This morning I joined Anil on a guided tour of Andover High School. He pointed out key parts of the electric and heating framework for the building. Starting with the main power switch and working down to the sub-panels distributed throughout the school it became easier to visualize the tree structure of the circuitry. It also became appart how challenging it is to navigate the electrical map, so it’s good that the other team(s) are working on improving this.
Later on Anil will show me more about the structure of the building’s heating and ventilation system. Also soon he will be providing our team with more data samples which will be really helpful for branching out our expectations for power usage, and it will allow us to test the usefulness of what has been done so far.
Back to the code
I moved the work from yesterday into a function and tweaked some labels:
""" adjust_sample: Series *int --> Series returns an adjusted version of the data that approximately follows the energize fitted lognormal distribution Buffer count (for setting the quantiles) defaults to 1 on each side (to take the place of the 0th and 100th percentiles) and can optionally be changed """ def adjust_sample(series, buffer=1): fit_params = lognorm_params(series) s_sorted = series.sort_values() q_step = 1/(series.size+2*buffer-1) q_array = np.linspace(buffer*q_step, 1-buffer*q_step, series.size) quantiles=pd.Series(q_array, s_sorted.index).sort_index() return pd.Series(stats.lognorm.ppf(quantiles,*fit_params), quantiles.index)

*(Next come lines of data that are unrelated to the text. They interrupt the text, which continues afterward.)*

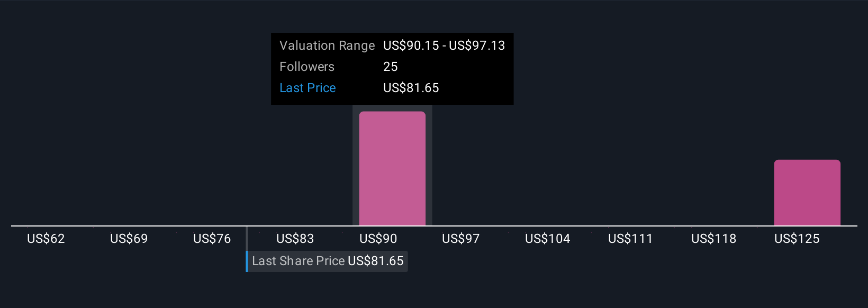The image size is (868, 308).
Task: Click the vertical last share price marker line
Action: [247, 239]
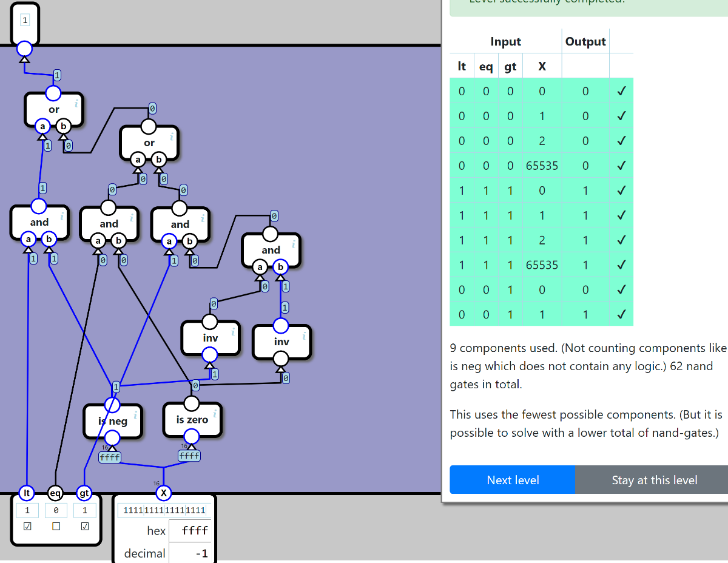728x563 pixels.
Task: Edit the hex value field for X
Action: 190,530
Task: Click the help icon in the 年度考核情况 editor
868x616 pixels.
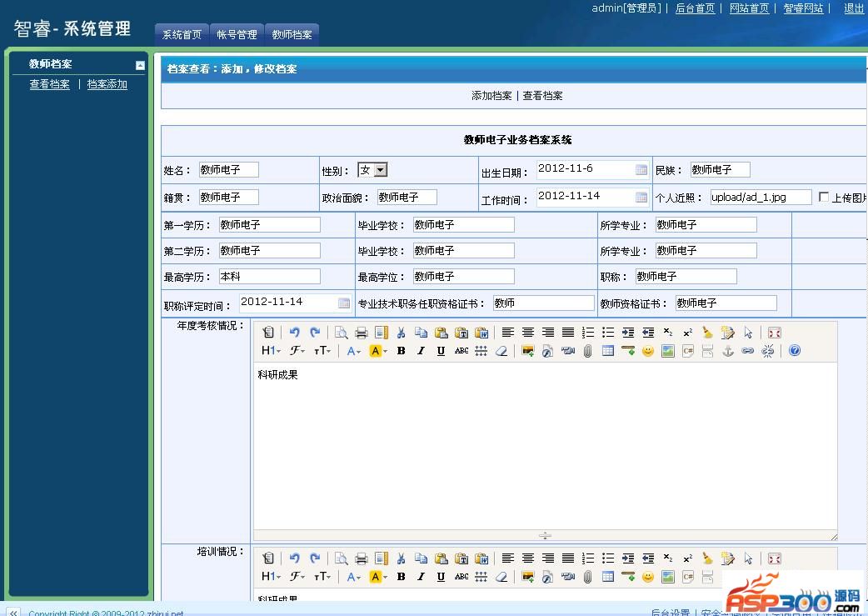Action: pos(794,351)
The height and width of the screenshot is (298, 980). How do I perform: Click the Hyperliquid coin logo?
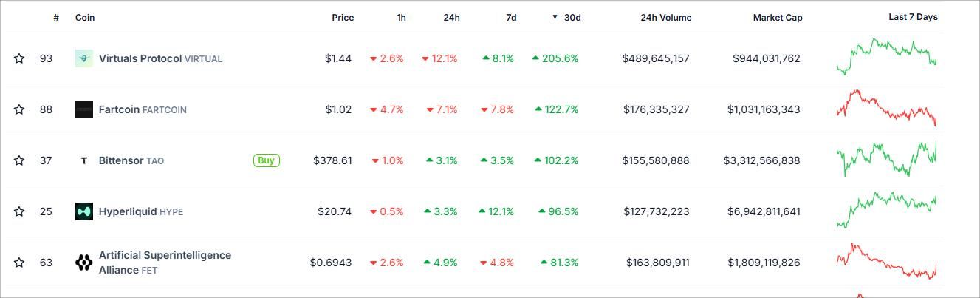84,211
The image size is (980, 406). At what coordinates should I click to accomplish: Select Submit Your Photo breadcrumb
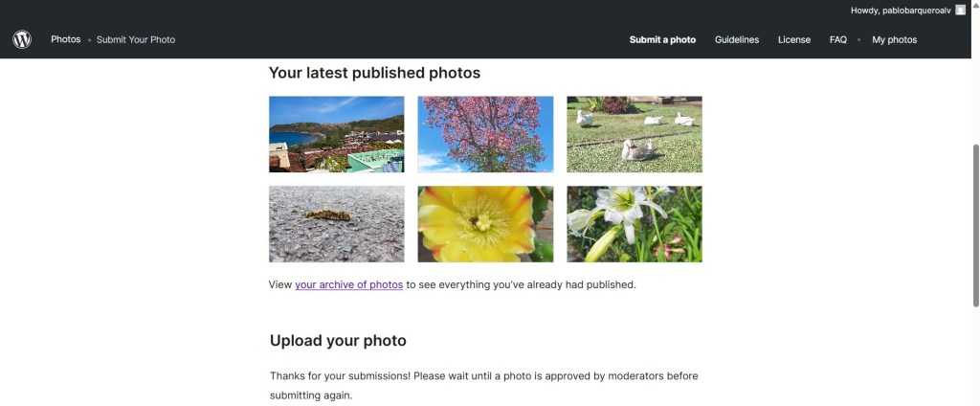coord(136,39)
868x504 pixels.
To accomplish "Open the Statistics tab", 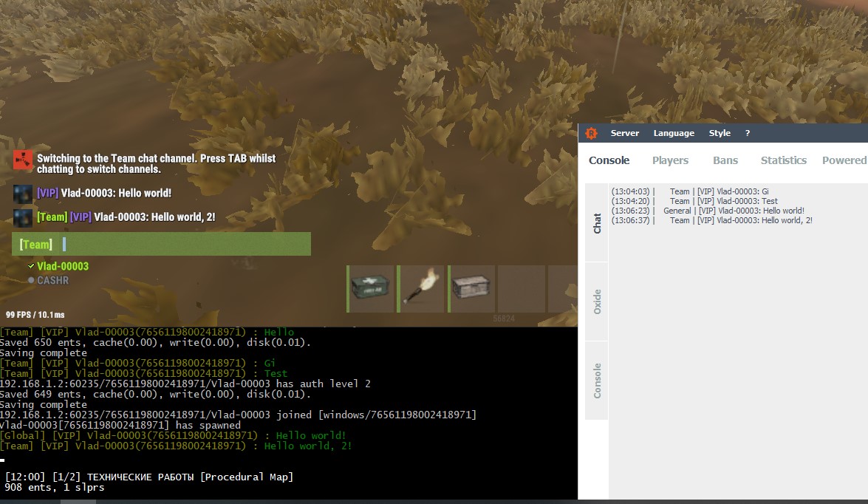I will click(x=784, y=160).
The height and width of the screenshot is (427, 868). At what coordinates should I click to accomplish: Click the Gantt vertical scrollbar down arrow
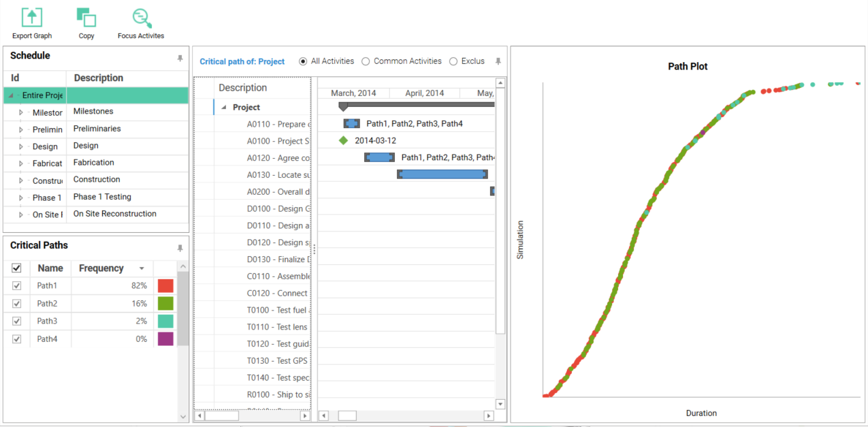point(500,404)
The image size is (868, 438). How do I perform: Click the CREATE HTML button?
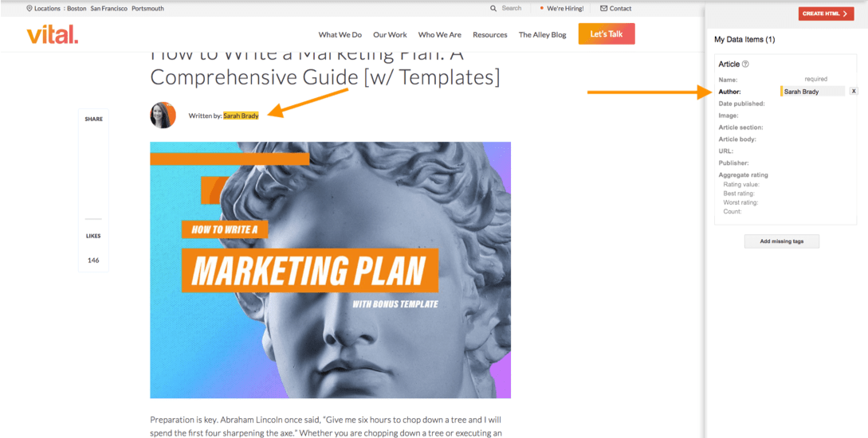pos(826,14)
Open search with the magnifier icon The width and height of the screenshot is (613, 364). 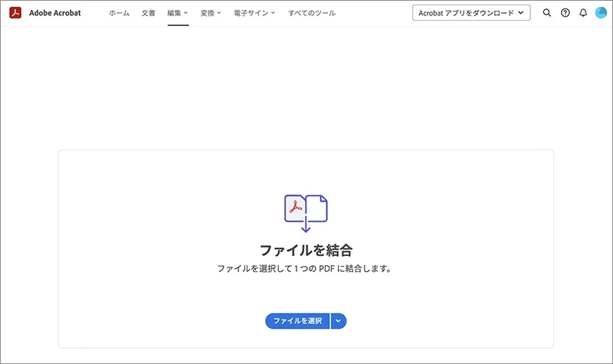[546, 13]
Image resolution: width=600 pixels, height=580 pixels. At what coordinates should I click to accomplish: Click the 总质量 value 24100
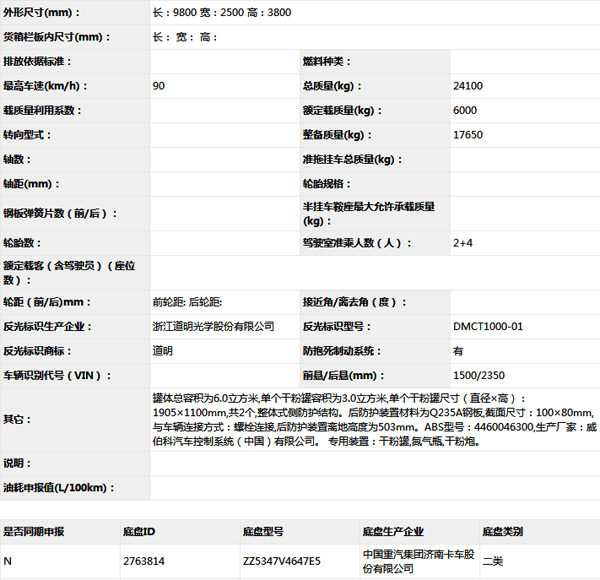[x=467, y=86]
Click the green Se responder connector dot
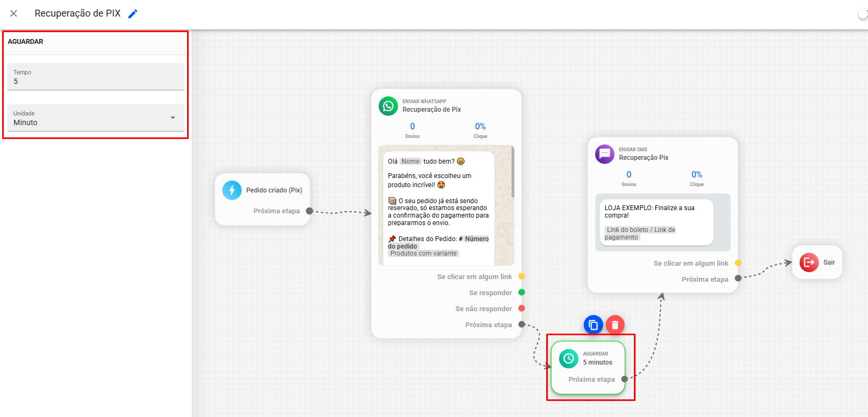Screen dimensions: 868x417 pyautogui.click(x=522, y=292)
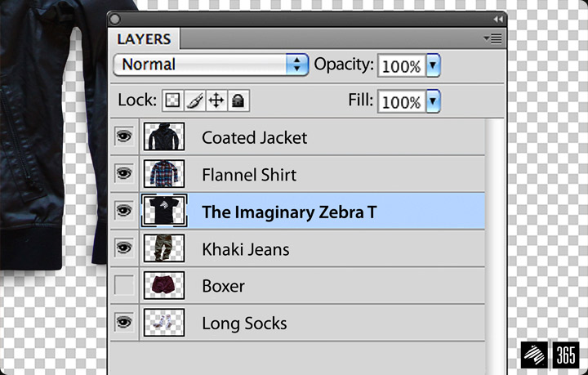Toggle visibility of the Flannel Shirt layer
The height and width of the screenshot is (375, 588).
coord(124,173)
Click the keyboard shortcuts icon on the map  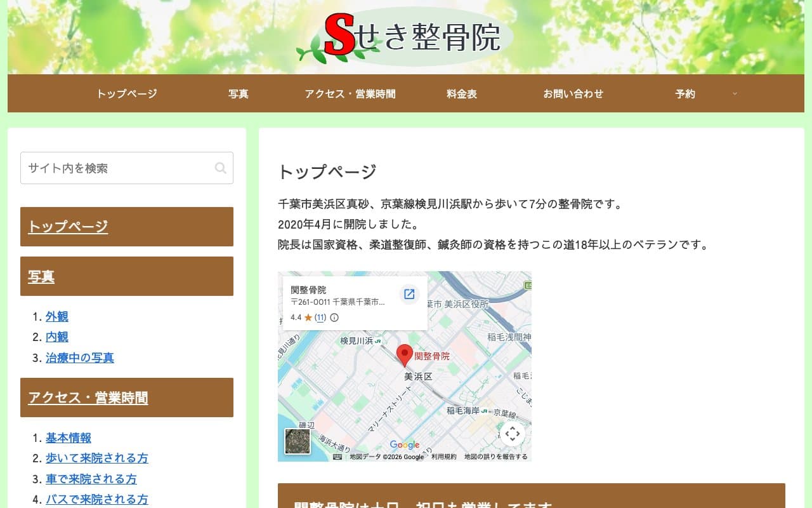(x=337, y=457)
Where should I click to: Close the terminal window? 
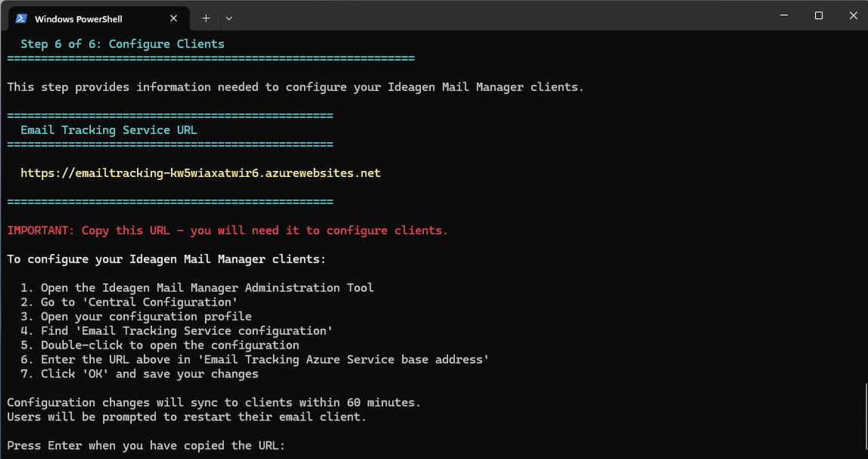853,15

I’ve been playing around with this and have found some areas where it succeeds, and plenty of areas where it has some trouble.
Here’s a few subplots of the adjustments running on subsets of the weekend data:
The Lighting plot looks good and shows a solid 6.85% improvement. The Main and Plug load show a nice improvement but it’s questionable how realistic the fit is. The Gym plot is a different story. The fit is not able to keep up with the crazy looking data sample. The histogram looks just as raggedy as the KDE suggests. I think the model makes a decent effort, but by smoothing out all the spikes in the data it ends up using more energy that the sample did. To be fair, the data is more of a problem here than the model is.
The night data doesn’t look too bad:
But the summer data is a nightmare:
Again, the problem is really with the data itself. We’re assuming a log-normal distribution, and the summer samples don’t seem to be following any sort of traditional distribution. Why the erratic data?
Either there really is some ridiculous randomness going on in the data, or there are underlying variables causing the distortion of the distribution. I’m thinking that for this reason the Poisson regression method will allow us to better refine our distributions to rule out as many variables as possible.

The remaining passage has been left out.